# Broadheads VS Fieldpoints



## bamayville (Nov 29, 2016)

I sighted in my bow with the HHA Optimizer single pin sight and was close to perfect with field points out to 60 yards... I put on some 100 grain Slick Trick Magnums (same weight as field points) and was shooting low. At 40 yards I was 4-6 inches low. What would be the best way to fix this problem? I would like to be able to have the bow sighted in to accommodate both broadheads and fieldpoints. I don't want to have to sight it in for just one and have to re sight it in for the other when out of season. Any help would be greatly appreciated!


----------



## nbth (Jul 3, 2014)

Your bow needs to be tuned. I would move knocking point down(d-loop) about a 32nd of an inch(usually you can twist d loop around string and screw it down). Move very small increments to make sure you are going correct direction. Once you get them shooting same point of impact re-sight in sight.


----------



## Bird (May 10, 2005)

^^what he said, get your bow tuned up. Take your bow to a good archery shop and have it squared up and set to you. My bow shoots field points and Muzzy MX-3's almost exactly the same.

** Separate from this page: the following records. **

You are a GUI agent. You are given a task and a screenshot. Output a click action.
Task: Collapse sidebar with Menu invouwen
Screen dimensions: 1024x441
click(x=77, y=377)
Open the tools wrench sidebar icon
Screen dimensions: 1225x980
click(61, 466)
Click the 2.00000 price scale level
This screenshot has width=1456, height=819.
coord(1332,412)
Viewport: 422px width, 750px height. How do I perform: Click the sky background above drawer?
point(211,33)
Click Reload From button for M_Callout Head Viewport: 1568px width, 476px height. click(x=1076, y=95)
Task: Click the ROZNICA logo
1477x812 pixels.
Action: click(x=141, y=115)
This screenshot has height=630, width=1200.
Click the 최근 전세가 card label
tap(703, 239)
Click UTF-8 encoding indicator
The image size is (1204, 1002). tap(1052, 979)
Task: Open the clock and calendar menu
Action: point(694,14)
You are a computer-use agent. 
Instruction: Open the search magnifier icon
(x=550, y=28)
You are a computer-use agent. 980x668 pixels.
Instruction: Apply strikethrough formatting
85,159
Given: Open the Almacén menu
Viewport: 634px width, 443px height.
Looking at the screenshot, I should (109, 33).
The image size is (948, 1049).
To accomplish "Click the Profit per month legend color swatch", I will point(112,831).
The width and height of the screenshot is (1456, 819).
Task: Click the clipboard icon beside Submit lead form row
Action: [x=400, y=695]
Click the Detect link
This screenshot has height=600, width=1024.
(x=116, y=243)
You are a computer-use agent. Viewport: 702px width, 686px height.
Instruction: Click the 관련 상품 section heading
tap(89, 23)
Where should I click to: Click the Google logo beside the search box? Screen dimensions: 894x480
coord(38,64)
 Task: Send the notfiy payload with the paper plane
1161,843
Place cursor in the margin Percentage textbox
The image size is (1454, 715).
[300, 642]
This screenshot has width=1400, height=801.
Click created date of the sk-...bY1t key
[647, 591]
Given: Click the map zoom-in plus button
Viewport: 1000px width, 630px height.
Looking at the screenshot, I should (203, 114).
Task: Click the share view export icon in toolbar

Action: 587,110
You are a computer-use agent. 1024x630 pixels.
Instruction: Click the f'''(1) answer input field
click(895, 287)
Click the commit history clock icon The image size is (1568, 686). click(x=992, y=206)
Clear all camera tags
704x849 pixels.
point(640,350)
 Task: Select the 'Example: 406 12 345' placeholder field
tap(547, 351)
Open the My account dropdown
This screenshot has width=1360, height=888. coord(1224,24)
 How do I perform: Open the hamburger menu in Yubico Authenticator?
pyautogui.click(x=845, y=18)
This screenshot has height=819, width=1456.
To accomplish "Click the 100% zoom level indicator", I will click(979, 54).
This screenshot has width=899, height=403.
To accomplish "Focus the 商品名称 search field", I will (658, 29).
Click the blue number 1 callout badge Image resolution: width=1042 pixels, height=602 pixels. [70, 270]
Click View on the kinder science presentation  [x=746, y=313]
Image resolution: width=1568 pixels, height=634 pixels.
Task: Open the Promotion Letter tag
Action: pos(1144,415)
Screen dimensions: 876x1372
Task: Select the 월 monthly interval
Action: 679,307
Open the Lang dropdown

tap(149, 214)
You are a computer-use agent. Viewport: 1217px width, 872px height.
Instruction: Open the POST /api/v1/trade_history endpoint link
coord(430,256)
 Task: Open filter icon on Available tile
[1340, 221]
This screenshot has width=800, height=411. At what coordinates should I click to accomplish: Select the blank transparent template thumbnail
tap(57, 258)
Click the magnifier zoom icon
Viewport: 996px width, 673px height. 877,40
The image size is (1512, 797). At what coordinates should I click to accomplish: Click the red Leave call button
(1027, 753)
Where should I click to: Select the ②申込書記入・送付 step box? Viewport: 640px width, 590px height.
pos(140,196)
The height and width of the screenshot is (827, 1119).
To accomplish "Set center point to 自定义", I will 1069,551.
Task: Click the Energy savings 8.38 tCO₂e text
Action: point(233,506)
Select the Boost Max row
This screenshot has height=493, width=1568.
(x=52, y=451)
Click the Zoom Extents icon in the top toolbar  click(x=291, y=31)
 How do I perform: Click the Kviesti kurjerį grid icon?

Have you verified that you used the right sight tape for the sight? Sight in at 20, make a mark, sight in at 60, make a mark, match the marks to the range on the tape that lines up the best?


----------



## bamayville (Nov 29, 2016)

Okay, I appreciate the replies. I'll have to take it to Santa Fe Archery and see if they can help me out. I called and told them my issue and the lady just said that it was weird and it shouldn't be doing that. Hopefully they can help me fix this problem.


----------